**Selected extract**
________
Conclusion: Supervised AQBEs are more effective in improving muscle strength, fatigue and QoL, and skin disease activity than LBEs in children with JDM. Furthermore, the treatment sequence had no significant effect on measured variables.


Idiopathic inflammatory myopathies (IIMs) account for a different assemble of autoimmune diseases.[1] Juvenile dermatomyositis (JDM) is the commonest IIM, responsible for nearly 85% of conditions.[2,3] JDM is a rare but potentially serious systemic autoimmune vasculopathy primarily affecting skin and muscles; the rate of the annual diagnosis of JDM worldwide is three in a million children, with girls to boys’ ratio of approximately 3:1.[4,5] The mean age of onset is between 7 to 18 years, although about 25% of conditions with JDM are below the age of five years.[6]

In JDM, the onset of muscle involvement can lead to progressive weakness in the large muscles around the shoulder and hip joints, fatigue, and myalgias that contribute to the development of sustained physical disability impacting seriously on quality of life (QoL) in the long-term. The underlying causes of muscle weakness are not fully understood. However, it could be explained by the effect of myositis in the acute stage, metabolic alteration (i.e., decreased adenosine triphosphate concentration in muscle tissue) in the post-acute stage,[7] or steroids-induced myopathy and low physical activities in the chronic stage.[8] In addition, with an eruption of skin lesions, heliotrope rash, Gottron’s papules and calcinosis are manifested,[9] and other symptoms including dysphagia, dysphonia, abdominal pain, arthralgia, and lung problems may also be associated with JDM.[10]

Anecdotally, glucocorticoids and immunosuppressive drugs are effective options.[8] However, use of these medications for a long time has been attributed to many adverse effects, such as osteoporosis, muscle atrophy, and cardiovascular disorders.[11] The role of exercises in the therapeutic regimen for children with JDM is significant.[12,13] In the past, the use of exercises in the treatment of children with JDM was prohibited, as exercises were thought to worsen muscular inflammation and accelerate the disease activity. Recently, exercises have been prescribed to enhance muscle or at the very least to maintain muscle strength and to restore function without influencing any aspect of the disease activity.[14,15]

Aquatic exercises are an alternative, safe and useful mode of exercises that have been widely used in the treatment of children with chronic musculoskeletal disorders.[16] They help in reducing pain and muscle spasms, maintaining or increasing the range of motion, strengthening of muscle weakness, retraining of muscle paralysis, improving cutaneous blood flow, enhancing lung function, and speech as well as assisting in maintaining and improving balance, coordination, and posture.[17]

Aquatic exercises may enable patients to exercise more freely in water than on land. Weight release and comfort of motion permit a safe environment for movement, strengthening exercises with a decreased level of joint resistance, providing easy surroundings for patients. Despite the improvement achieved by using different treatment modalities among patients with JDM, searching for safe and efficient therapeutic interventions remains a major challenge. Therefore, in this study, we aimed to compare the effect of aquatic-based exercises (AQBEs) and land-based exercises (LBEs) on muscle strength, fatigue and QoL, and skin disease activity in children with JDM.
________
**Data extract**
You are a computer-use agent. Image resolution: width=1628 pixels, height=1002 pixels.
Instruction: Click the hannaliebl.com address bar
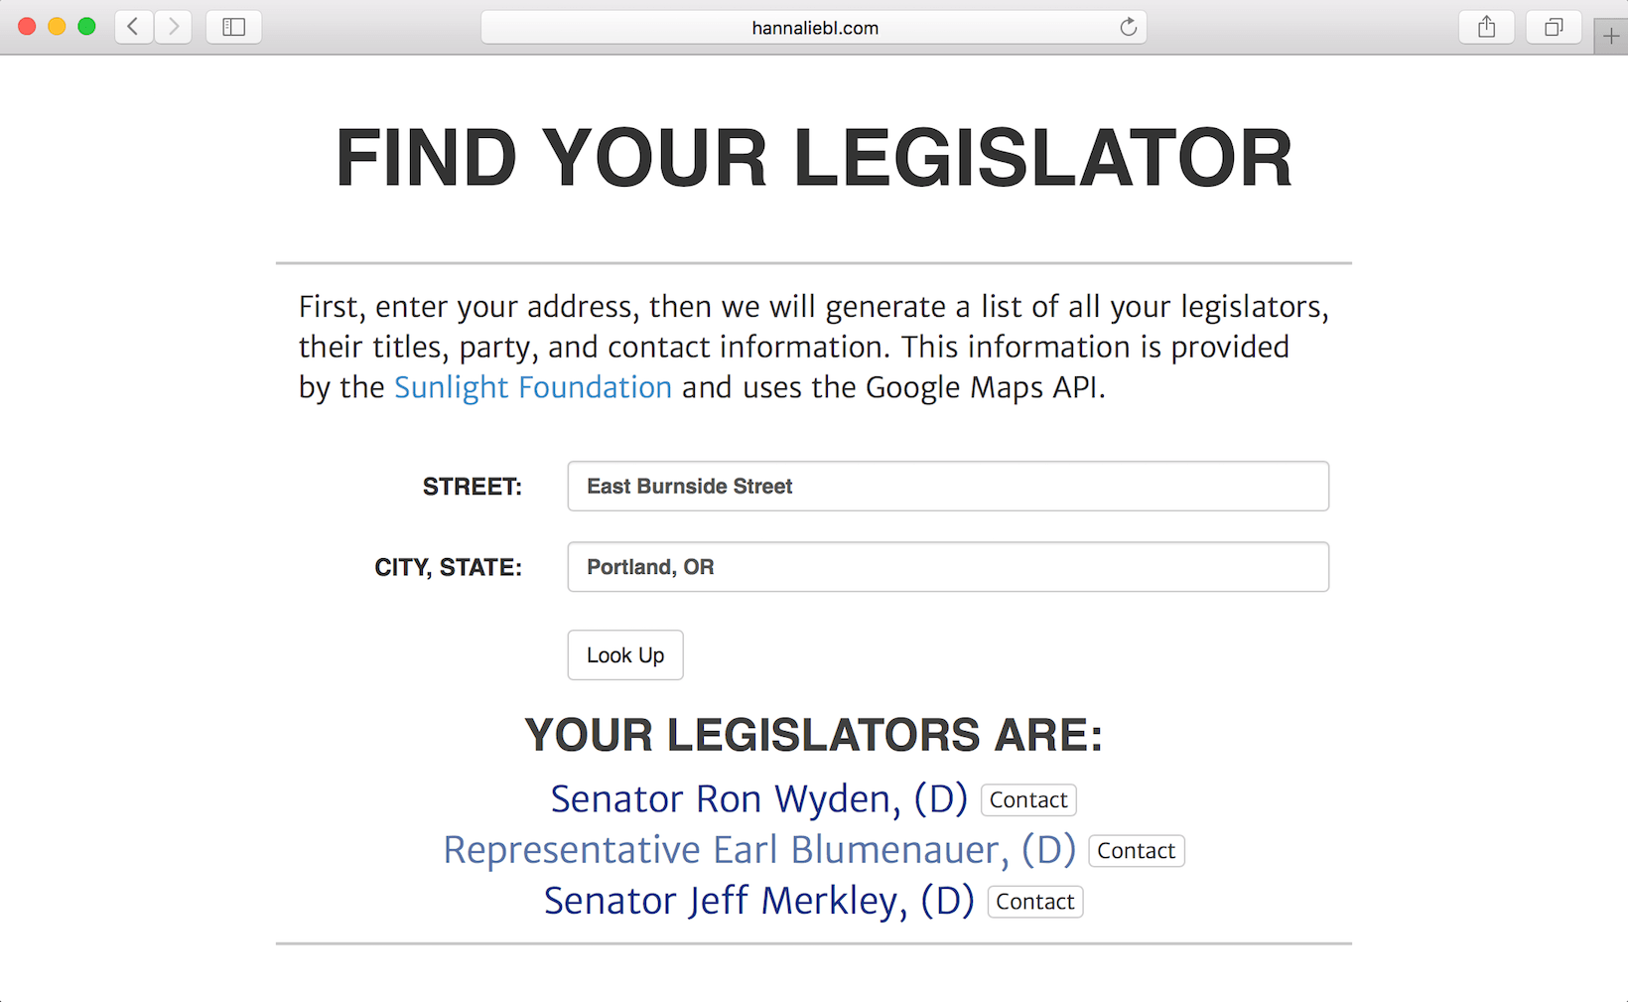(814, 27)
________
**What to do**
1. In the text on juvenile dermatomyositis, how many children worldwide are diagnosed with JDM each year?
2. Write the next part of the text on juvenile dermatomyositis, picking up right after its final sentence.

**Answers to this exercise**
1. Three in a million children.

2.
Patients and Methods

This study was an assessor-blinded, controlled 2x2 crossover trial conducted at Physical Therapy Department, New Kasr Elaini Hospital, Faculty of Medicine, Cairo University, Egypt between June 2017 and February 2019. Seventeen subjects with JDM followed-up at the pediatric rheumatology clinic at Abu El-rish Pediatric Hospital of Cairo University and other tertiary referral hospitals across the country were invited to participate in the present study. Sixteen subjects agreed to participate, while two withdrew during the first training period due to unknown reasons. Therefore, in this setting, 14 children (4 boys, 10 girls; mean age 11.7±2.2 years; range, 10 to 16 years) were assigned to one of two groups based on two treatment sequences children followed. The first group (n=7) received first treatment sequence starting by LBEs followed by AQBEs with a one-month washout period in-between, and the second group (n=7) received second treatment sequence which began with AQBEs followed by LBEs interspersed with a one-month washout period (Figure 1). The assessment was carried out by an independent investigator who was not aware of the sequence or the type of treatment before each evaluation session. The study protocol was approved by the Cairo University Hospitals' Ethics Committee (PTA-2017-0089). A written informed consent was obtained from authorized guardians of each patient. The study was conducted in accordance with the principles of the Declaration of Helsinki.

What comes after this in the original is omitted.